Daniel Walker wrote:
On 4/24/06, Marcin Kalicinski <kalita@poczta.onet.pl> wrote:
Right. FWIW, I think Dan Nuffer's XML parser is not a hack. The spirit XML parsers implement the full XML grammar.
http://spirit.sourceforge.net/repository/applications/show_contents.php
My knowledge of XML is limited, but I think Dan Nuffer's parser will parse any valid XML. read_xml however discards all that goes beyond nodes, attributes, data and comments.

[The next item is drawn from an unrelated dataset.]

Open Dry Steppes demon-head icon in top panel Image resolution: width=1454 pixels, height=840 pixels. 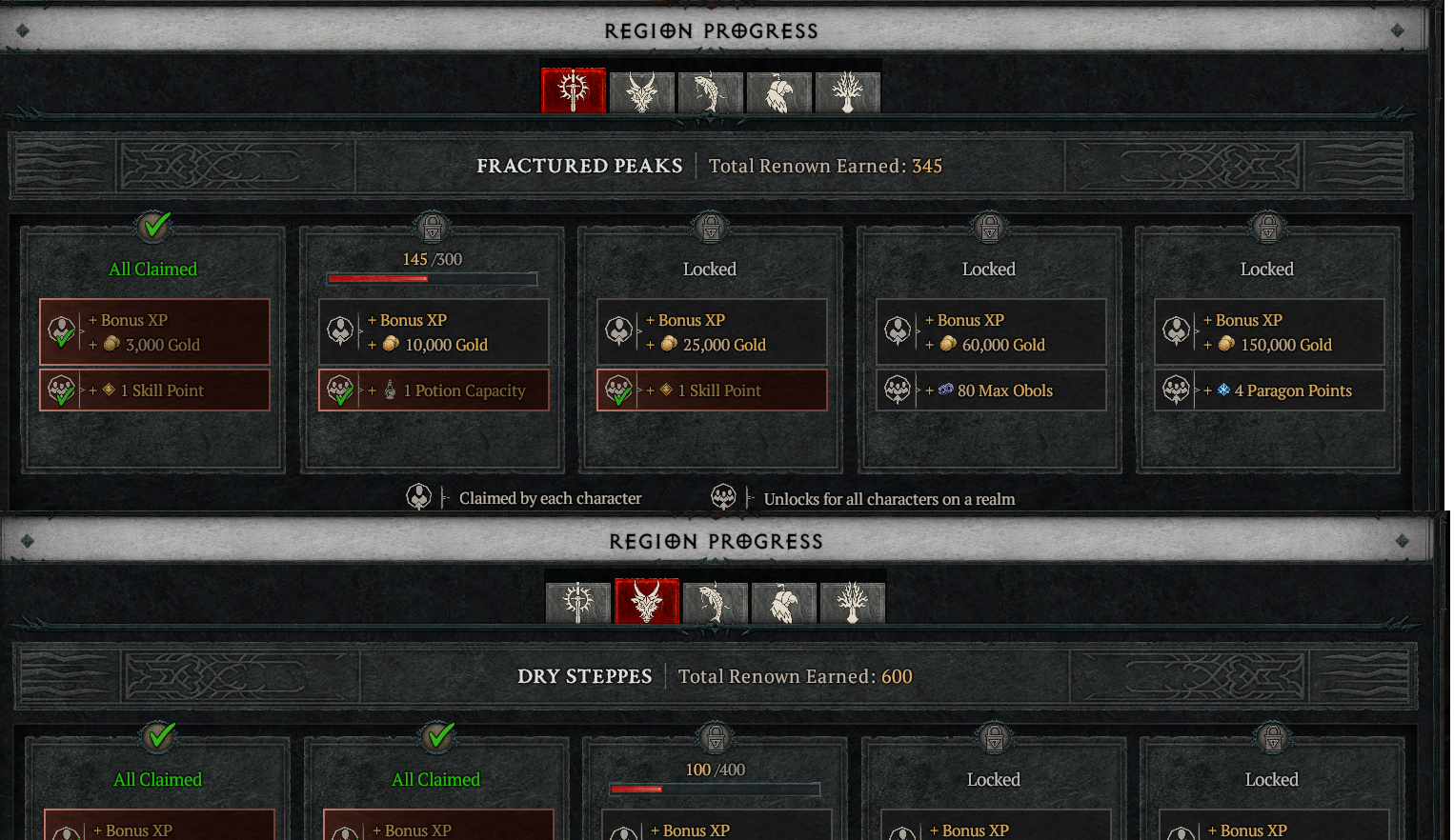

Isn't the property_tree XML parser originally based on Dan Nuffer's? Couldn't the productions/tokens from the Nuffer parser be added back to read_xml() so that it could at least accept the syntax for all XML files even if it doesn't implement the semantics? I think the runtime overhead of the additional productions in the grammar would be negligible for simple XML files that don't use the features and necessary for XML files that do. It seems to me this could clarify the scope of the parser. The documentation could read something like:
"read_xml() preforms non-validated parsing of the W3C recommendation XML 1.1. In addition, as of version 1.3x, read_xml() parses but ignores the following W3C specifications: XML Names, XInclude, XLink/XPointer, XML Schema, XSLT, ..."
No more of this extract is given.